NAND gate

A NAND gate outputs the complement of an AND: $0$ only when all inputs are $1$.

$f=\overline{x_1{x}_2}$

$x_1$	$x_2$	$\overline{x_1{x}_2}$
0	0	1
0	1	1
1	0	1
1	1	0

Drawn as an AND symbol with a small bubble at the output — the bubble is the negation, same convention as a NOT gate.

CMOS implementation

A 2-input NAND uses 4 transistors: 2 PMOS in parallel (pull-up network) and 2 NMOS in series (pull-down network).

The pull-down chain conducts only when both NMOS are on — i.e., when both inputs are $1$ — pulling the output low. For any other input combination, at least one PMOS in the pull-up is on (because at least one input is $0$, turning a PMOS on), and the output is pulled high.

This is the natural way CMOS implements AND-like behavior. To get a true AND, you tack a NOT after the NAND, which costs another 2 transistors. NAND is cheaper than AND in CMOS.

Universality

NAND is a universal gate: any Boolean function can be built from NAND alone. The basic conversions:

• NOT: tie both NAND inputs together: $\overline{x\cdot x}=\overline{x}$.
• AND: NAND followed by NAND-as-NOT: $(x\text{ NAND }y)\text{ NAND }(x\text{ NAND }y)=xy$.
• OR: invert both inputs (each via NAND-as-NOT) then NAND them: $(x\text{ NAND }x)\text{ NAND }(y\text{ NAND }y)=\overline{\overline{x}\overline{y}}=x+y$ by De Morgan’s Laws.

This is why NAND gates are sometimes the only primitive in a fabrication library — everything else is composed from them. Compare with NOR gate, which is also universal but uses series PMOS (slower).

NAND-NAND synthesis

Any SOP expression can be converted directly to an all-NAND implementation:

1. Write $f$ in SOP form.
2. Apply double negation: $f=\overline{\overline{f}}$.
3. Push the inner negation into the OR using De Morgan’s Laws — each AND term becomes the NAND of its literals, and the outer OR becomes a final NAND.

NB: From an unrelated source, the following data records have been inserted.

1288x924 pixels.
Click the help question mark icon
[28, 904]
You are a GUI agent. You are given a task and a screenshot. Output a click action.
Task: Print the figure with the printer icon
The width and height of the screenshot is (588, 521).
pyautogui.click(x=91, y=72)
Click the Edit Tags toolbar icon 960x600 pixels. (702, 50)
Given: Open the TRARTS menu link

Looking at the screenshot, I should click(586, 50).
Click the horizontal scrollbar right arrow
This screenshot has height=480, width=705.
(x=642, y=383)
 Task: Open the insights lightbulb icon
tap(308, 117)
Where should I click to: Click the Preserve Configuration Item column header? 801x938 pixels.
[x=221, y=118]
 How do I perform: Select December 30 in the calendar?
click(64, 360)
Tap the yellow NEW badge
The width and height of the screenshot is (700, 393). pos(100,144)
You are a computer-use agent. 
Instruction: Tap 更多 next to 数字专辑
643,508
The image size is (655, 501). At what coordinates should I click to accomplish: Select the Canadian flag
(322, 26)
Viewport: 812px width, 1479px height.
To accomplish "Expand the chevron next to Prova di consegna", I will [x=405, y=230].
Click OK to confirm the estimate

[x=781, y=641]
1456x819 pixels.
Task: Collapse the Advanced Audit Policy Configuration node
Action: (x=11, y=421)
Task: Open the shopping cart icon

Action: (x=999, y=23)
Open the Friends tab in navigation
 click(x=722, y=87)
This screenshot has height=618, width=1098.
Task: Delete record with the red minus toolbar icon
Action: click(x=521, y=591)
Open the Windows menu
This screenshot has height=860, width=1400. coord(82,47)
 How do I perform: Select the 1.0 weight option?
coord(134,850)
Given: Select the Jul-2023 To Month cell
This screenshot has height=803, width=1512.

Result: two layers of NAND gates, one for each AND term and one to combine them. Same structure as the original AND-OR circuit, just every gate replaced by a NAND.

Useful identities:

• $a+b=\overline{\overline{a}\cdot \overline{b}}=\overline{a}\text{ NAND }\overline{b}$ — OR by NAND-ing the inverted inputs (De Morgan).
• $a\cdot b=\overline{\overline{a\cdot b}}=(a\text{ NAND }b)\text{ NAND }(a\text{ NAND }b)$ — recover an AND by inverting a NAND.
• $a+b=(a\text{ NAND }a)\text{ NAND }(b\text{ NAND }b)$ — OR built entirely from NAND, using NAND-as-NOT to invert each input first.